I have just started my math class and I think I might not be completely understanding the 3 properties of a equivalence relation: reflexivity, symmetry, transitivity.

I have these 2 examples and I would like to know if my steps are good or what I am missing.

What would be the main difference by the bigger or equal to 0 and bigger than 0?

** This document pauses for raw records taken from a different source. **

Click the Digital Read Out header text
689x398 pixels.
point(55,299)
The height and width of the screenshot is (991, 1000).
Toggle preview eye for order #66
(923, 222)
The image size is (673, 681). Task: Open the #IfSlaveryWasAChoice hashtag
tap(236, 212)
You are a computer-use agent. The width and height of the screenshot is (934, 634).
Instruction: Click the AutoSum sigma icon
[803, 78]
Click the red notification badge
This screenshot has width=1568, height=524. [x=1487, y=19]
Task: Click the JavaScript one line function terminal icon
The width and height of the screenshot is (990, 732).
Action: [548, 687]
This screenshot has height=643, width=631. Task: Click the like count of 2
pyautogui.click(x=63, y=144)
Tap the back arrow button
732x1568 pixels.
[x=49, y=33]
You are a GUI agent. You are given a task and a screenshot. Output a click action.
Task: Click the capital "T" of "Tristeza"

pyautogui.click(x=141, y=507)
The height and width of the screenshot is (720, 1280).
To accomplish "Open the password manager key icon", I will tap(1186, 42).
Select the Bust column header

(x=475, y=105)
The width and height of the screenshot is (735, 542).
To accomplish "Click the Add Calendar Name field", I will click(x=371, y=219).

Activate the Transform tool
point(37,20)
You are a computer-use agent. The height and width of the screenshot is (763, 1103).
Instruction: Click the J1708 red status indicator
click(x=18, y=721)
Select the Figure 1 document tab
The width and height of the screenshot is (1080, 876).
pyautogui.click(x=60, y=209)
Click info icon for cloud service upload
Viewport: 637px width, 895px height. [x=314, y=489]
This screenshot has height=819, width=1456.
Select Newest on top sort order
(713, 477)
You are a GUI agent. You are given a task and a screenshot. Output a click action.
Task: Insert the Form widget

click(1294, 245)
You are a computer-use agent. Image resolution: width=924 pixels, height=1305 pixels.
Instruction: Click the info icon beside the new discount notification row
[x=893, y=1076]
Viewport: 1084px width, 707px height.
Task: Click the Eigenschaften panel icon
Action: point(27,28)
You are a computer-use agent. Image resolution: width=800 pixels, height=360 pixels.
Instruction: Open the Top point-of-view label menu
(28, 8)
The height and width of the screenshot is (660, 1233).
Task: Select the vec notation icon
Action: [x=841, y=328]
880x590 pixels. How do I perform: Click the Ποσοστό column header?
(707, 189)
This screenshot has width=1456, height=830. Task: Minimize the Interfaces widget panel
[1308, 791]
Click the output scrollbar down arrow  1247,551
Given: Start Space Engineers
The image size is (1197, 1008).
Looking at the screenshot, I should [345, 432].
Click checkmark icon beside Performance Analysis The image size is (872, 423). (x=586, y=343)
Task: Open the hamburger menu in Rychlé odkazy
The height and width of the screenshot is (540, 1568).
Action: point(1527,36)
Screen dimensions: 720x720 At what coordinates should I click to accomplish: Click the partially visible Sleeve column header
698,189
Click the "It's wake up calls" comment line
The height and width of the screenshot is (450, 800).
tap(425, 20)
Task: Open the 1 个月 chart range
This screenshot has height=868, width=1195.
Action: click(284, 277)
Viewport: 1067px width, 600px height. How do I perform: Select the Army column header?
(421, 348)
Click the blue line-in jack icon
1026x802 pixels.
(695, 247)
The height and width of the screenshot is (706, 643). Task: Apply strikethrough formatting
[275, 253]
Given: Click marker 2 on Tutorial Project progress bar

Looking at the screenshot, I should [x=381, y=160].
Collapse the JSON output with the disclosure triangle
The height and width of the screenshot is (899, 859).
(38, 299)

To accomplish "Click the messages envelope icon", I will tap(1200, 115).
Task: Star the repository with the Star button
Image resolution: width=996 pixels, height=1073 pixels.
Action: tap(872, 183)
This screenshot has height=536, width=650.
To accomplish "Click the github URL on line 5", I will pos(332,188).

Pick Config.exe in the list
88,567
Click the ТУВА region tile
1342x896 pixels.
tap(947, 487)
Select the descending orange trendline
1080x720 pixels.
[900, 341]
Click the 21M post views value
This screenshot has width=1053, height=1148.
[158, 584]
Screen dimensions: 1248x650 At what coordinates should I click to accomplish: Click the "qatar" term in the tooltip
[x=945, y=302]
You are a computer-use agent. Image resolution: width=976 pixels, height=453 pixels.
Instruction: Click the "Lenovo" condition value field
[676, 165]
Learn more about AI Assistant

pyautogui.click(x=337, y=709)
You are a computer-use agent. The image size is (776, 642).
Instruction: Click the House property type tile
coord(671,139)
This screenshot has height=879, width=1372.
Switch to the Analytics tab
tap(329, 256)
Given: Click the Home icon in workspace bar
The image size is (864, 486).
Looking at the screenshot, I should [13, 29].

Knowing $a, b \in \mathbb{Z}$:

A. $a \sim b$ if $ab \geq 0$

for reflexivity: $a\sim a$ if $a^2 \geq 0$ then yes

for symmetry: $a \sim b$ if $b \sim a$ then $ab \geq 0$ if $ba \geq 0$ then yes

for transitivity: $a \sim b$ if $b \sim a$ then $a \sim c$ then $ab \geq 0$ if $bc \geq 0$ if $ac \geq 0$ then no

B. $a \sim b$ if $ab > 0$

for reflexivity: $a \sim a$ if $a-a=0$ so yes

for symmetry: $a \sim b$ if $b \sim a$ then $a - b = c \in \mathbb{Z}$ so $b - a = -c \in \mathbb{Z}$ then yes

for transitivity: $a \sim b$ if $b \sim a$ then $a \sim c$ Here I have no idea how to prove it

Thank you for your feedback!

Answer 1

Let's go through the second carefully, then you can do the first yourself. Define $a \sim b$ if and only if $ab>0$.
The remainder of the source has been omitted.